We have a 6 month trial which wasn’t even able to accurately assess how many people suffered side effects while the device was implanted and absolutely no follow up after the device was removed, let’s get this baby on the shelves! This just smacks of good science and medical ethics doesn’t it? Though it’s nice to see the fact that the FDA is in the pocket of pharmaceutical companies has an upside.
Baker’s concern, though, is that the Full Sense Device might work too well. If it’s effective, easy, and cheap, what’s to stop people from abusing it? “When this hits the market, there’s not going to be just 10,000 to 15,000 people having it,” says Fred Walburn, president and sole employee of Full Sense Device’s parent company, BFKW. “There’s going to be hundreds of thousands. Millions per year.”
That’s a damn good question, though the idea that millions of people would be using it is completely horrifying since simply the implantation of a device meant to induce starvation could, and I think should, be considered abuse in and of itself.

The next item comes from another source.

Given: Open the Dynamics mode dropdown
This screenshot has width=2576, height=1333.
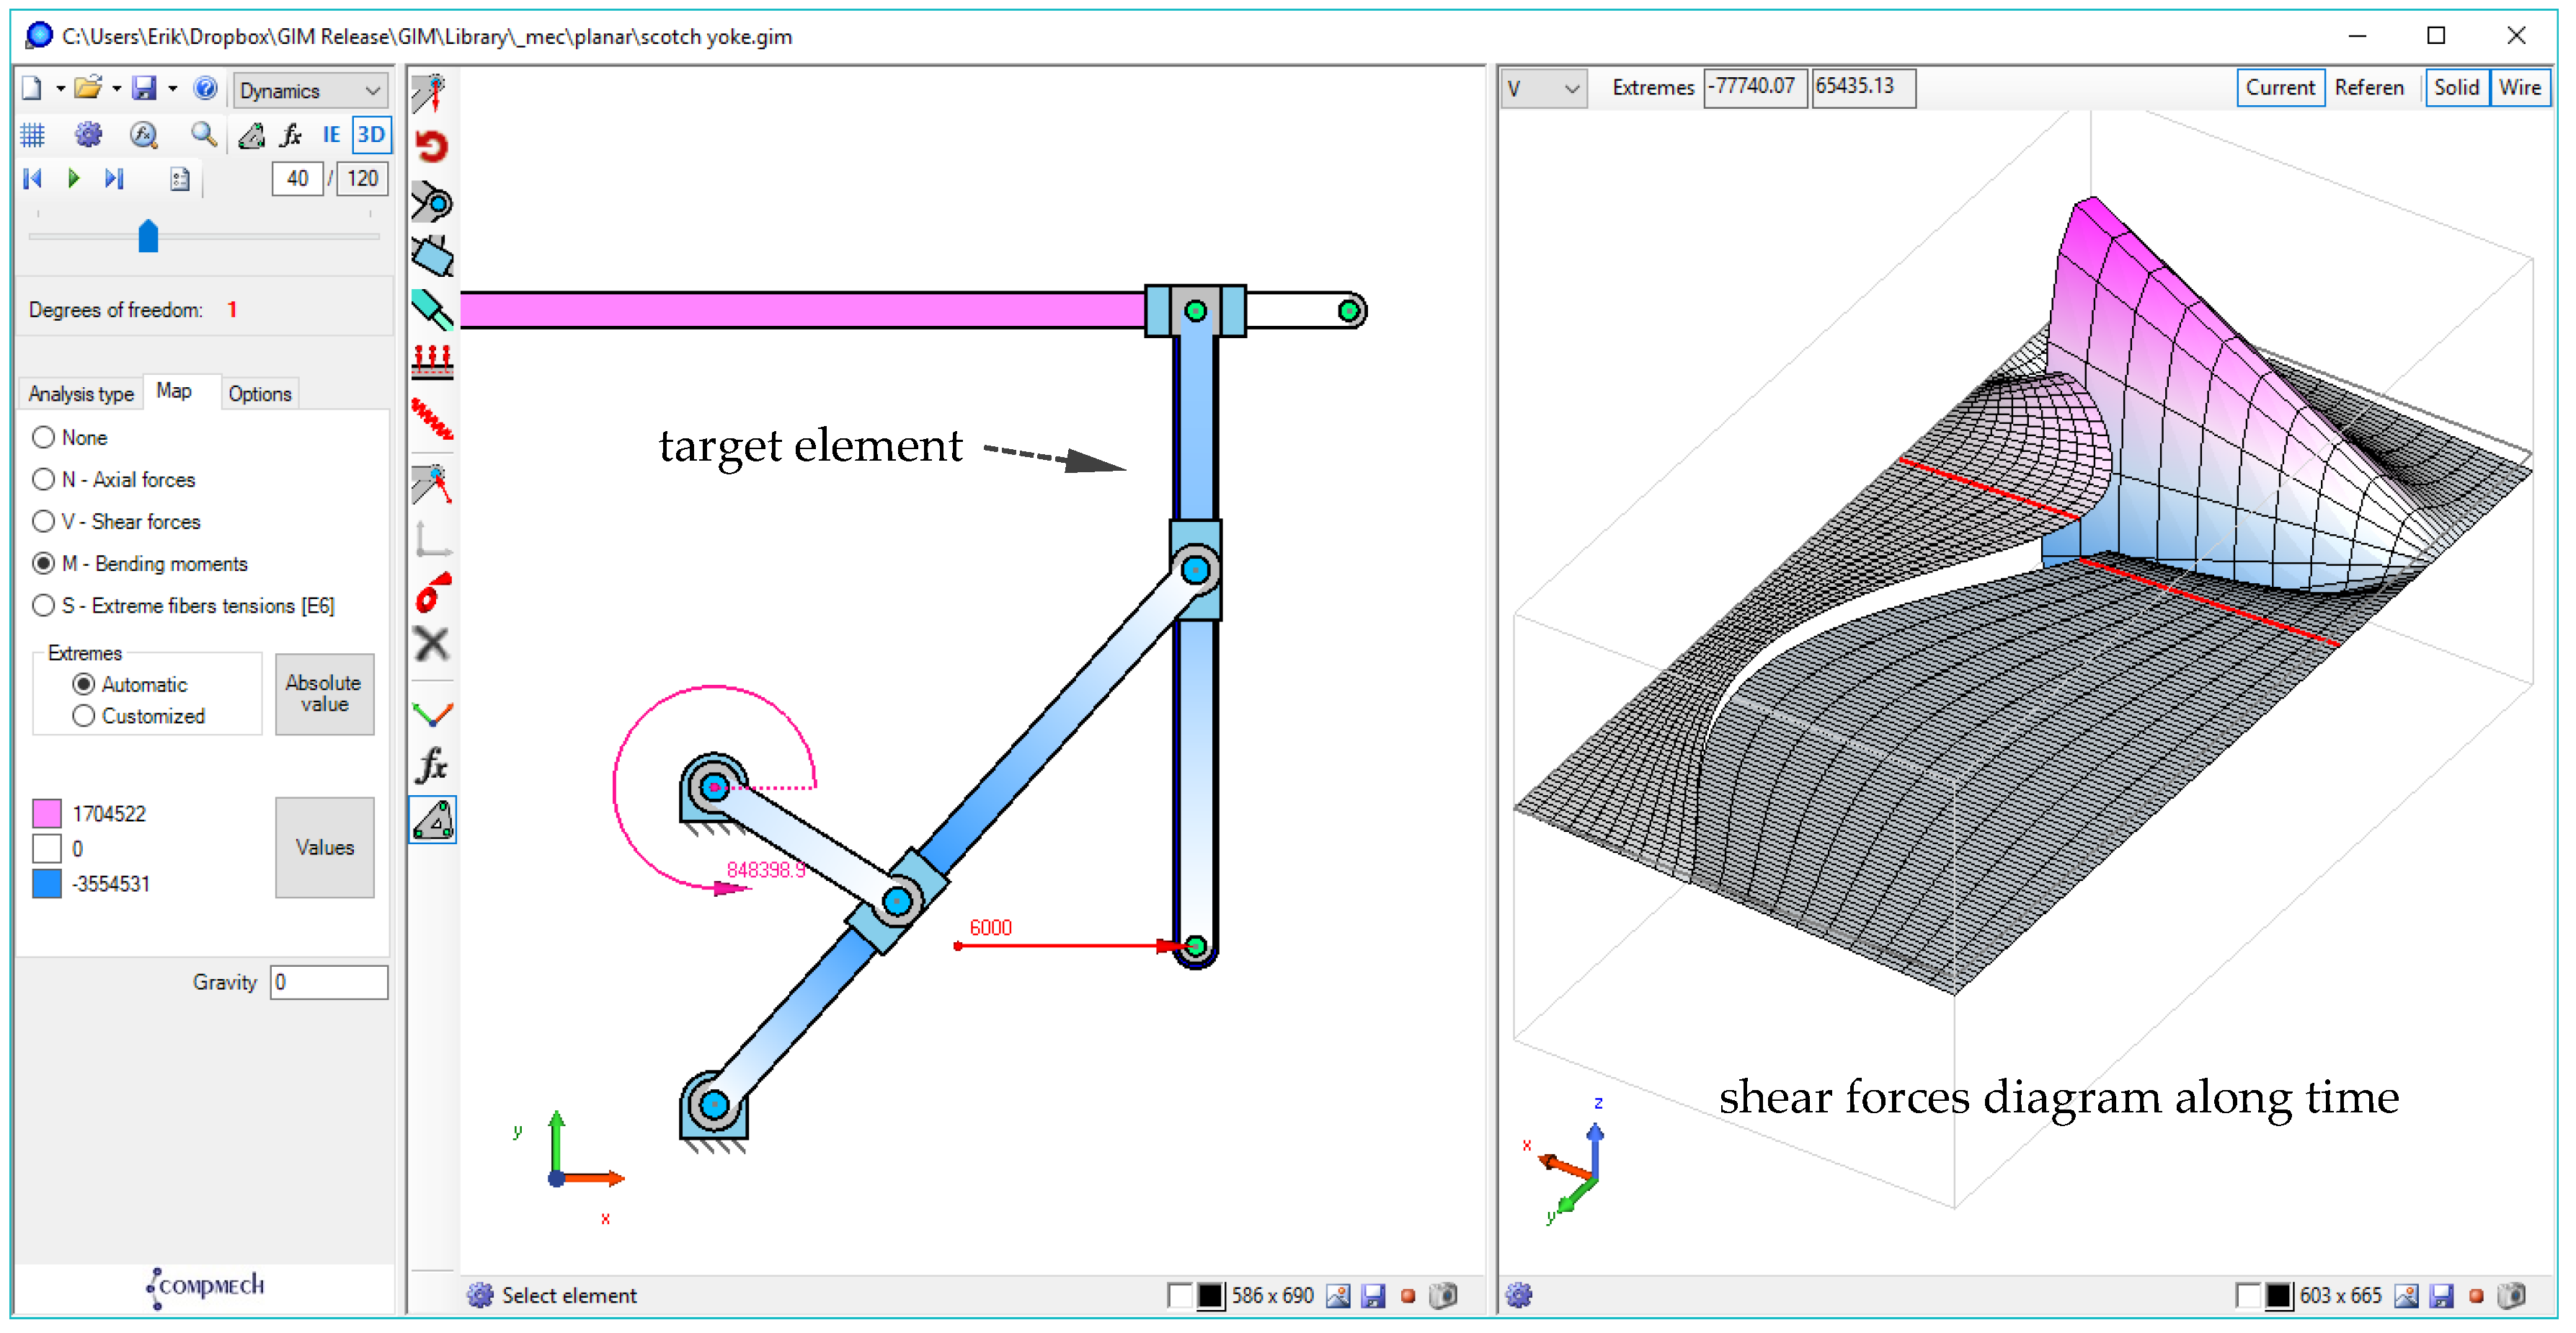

I’m going to stop here because the rest of the article just belabors the points that I’ve already made. The connection between body size and health issues has been massively overblown (a lot of it by companies that make tons of money doing so – bariatric surgery costs about $19,000 and takes about an hour.) The prevailing belief becomes that life as a fat person is so absolutely horrible that it’s worth risking our lives, and our quality of lives, on the chance that we could become thin even if it means a life of constant starvation, vomiting and other gastrointestinal issues, even though after having our stomachs amputated there is a good chance that we’ll end up fat again, still suffering from malabsorption and other side effects.
Surgery is considered a “last resort” but let’s look at the options that aren’t typically considered before it is suggested that a fat person undergo dangerous surgery:
Focusing on goals (including health goals) rather than weight loss:
Goals could focus on aspects of health like getting good sleep, decreasing stress. They could include improving strength, stamina, and flexibility – all of which can be done independent of a weight loss attempt. Focus on the things that research has shown can support health in people of all sizes.
Fixing Social Stigma
So-called “benefits” of the surgery like improved self-esteem, “I like what I see in the mirror” etc. are not actually benefits of weight loss. They are benefits of moving (at least temporarily) out of an oppressed class. Fat people should not have to have dangerous surgery to improve our self-esteem. While each individual is allowed to make choices for themselves, from a social perspective the cure for stigma is not for the stigmatized people to change themselves, it’s for people to stop stigmatizing them.
There are healthy and unhealthy people of all shapes and sizes and making one person look like another person will not guarantee the same health outcomes. Just like making bald men grow hair won’t prevent heart attacks, and removing ice cream from the shelves won’t bring down the murder rate in August. The Association for Size Diversity and Health has created a video to better explain this concept (Not to mention that health is not a barometer of worthiness, obligation, or entirely within our control at any size.)
I imagine they’ll keep developing these ridiculous and dangerous gadgets and surgeries (and diets etc.) as long as they are profitable. We can fight to keep these things from getting approval, or having their current approval rescinded. That’s a long fight and it’s worth fighting and in the meantime we can opt out. If people stopped paying for this, it wouldn’t matter if the FDA approved it. We can demand that our doctors do their jobs, and their ethical duty, by providing us, evidence-based medicine, and interventions that will not kill us, and an opportunity to give proper informed consent. And when they say “have you considered surgery” we can say “Yes, and it’s out of the question.”